In the meantime, here are a few “real-time” financial indicators to watch in order to assess if markets start to be more concerned about growth (than inflation):

  • Bonds-equities correlation revert to negative if growth fears start dominating (with equities down and bonds up)
  • Defensive equities outperforming cyclicals. In the same vein, cyclical currencies underperforming defensive ones (AUD losing ground against CHF for example)
  • Credit spreads widening (much) further

Economic Calendar

Considering the “known” macro agenda, the main event will be the IMF/World Bank Spring meetings through the week, which include several central bankers’ speeches (such as BoJ Governor Ueda, ECB President Lagarde or BoE Governor Bailey) as well as the release of the latest World Economic Outlook on Tuesday. It will be key to hear about policymakers’ thoughts on the impact of the conflict in Iran, and see how the IMF/World Bank economic forecasts have changed/evolved due to the conflict in Iran.

As far as “pure” economic data are concerned, we will get the March PPI (Tuesday) and industrial production (Thursday) among the main highlights from the US. Some interesting surveys to assess the current business mood will also be released: the NFIB Small Business Index (Tuesday), the NAHB Housing Market Index (Wednesday) or the Philadelphia Fed manufacturing index for April (Thursday). Moving to China, the Q1 GDP and March economic activity data (industrial output, retail sales and investment) will be out on Thursday. More of the same is expected, i.e. decent growth overall -around officials GDP real growth target of 4.5%- supported essentially by strong exports. While China is relatively well insulated from this energy supply shock, thanks to its energy self-reliance barbell of coal & green energy, it may be hurt if this energy crisis leads to a global economic slowdown.  
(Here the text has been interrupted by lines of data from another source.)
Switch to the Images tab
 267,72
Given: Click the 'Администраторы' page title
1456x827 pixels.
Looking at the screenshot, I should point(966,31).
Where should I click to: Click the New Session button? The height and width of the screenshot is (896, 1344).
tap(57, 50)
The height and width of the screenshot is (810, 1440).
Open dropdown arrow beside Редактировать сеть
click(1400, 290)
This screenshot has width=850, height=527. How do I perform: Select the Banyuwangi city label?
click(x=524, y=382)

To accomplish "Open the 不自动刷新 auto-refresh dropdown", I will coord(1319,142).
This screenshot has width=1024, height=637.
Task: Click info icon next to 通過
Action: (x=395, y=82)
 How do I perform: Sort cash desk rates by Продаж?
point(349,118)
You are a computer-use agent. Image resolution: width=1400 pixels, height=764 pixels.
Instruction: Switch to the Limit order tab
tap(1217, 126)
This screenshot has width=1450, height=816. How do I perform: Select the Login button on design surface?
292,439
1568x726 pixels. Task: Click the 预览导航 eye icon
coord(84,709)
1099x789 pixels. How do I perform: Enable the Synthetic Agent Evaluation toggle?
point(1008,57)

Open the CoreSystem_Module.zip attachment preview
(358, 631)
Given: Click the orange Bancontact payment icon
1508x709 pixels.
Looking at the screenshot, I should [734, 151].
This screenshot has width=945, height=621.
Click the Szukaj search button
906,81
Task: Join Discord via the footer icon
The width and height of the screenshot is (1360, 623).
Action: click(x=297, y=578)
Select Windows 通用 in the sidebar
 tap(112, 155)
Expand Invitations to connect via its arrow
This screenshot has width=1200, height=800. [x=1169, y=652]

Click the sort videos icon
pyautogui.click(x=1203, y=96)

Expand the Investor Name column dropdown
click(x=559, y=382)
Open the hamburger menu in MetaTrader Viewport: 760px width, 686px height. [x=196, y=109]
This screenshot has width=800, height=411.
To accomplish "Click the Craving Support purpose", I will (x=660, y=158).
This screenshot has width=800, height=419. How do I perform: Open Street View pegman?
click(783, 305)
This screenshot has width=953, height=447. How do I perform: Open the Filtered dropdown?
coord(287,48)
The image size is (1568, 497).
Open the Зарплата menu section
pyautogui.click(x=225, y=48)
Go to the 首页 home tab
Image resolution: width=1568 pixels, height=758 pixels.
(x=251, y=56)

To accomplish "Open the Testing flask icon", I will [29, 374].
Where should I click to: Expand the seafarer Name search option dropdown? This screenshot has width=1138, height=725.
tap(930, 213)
Finally, the focus will also be on the start of the Q1 earnings season, with reports due from several US financials (GS, JPM, C, BAC, MS), but also TSMC, ASML, Netflix in the Tech/Communication Services sectors, and other more traditional (read “old economy”) companies such as J&J, Pepsi, Unilever, BAT or Exxon. Overall, earnings growth is expected to be close to 20%, a four-year high, on the back of a broadening across sectors (even if it is still led by mega-cap tech companies), but with the corollary that the potential beat should be thus modest (given the higher expectations this time).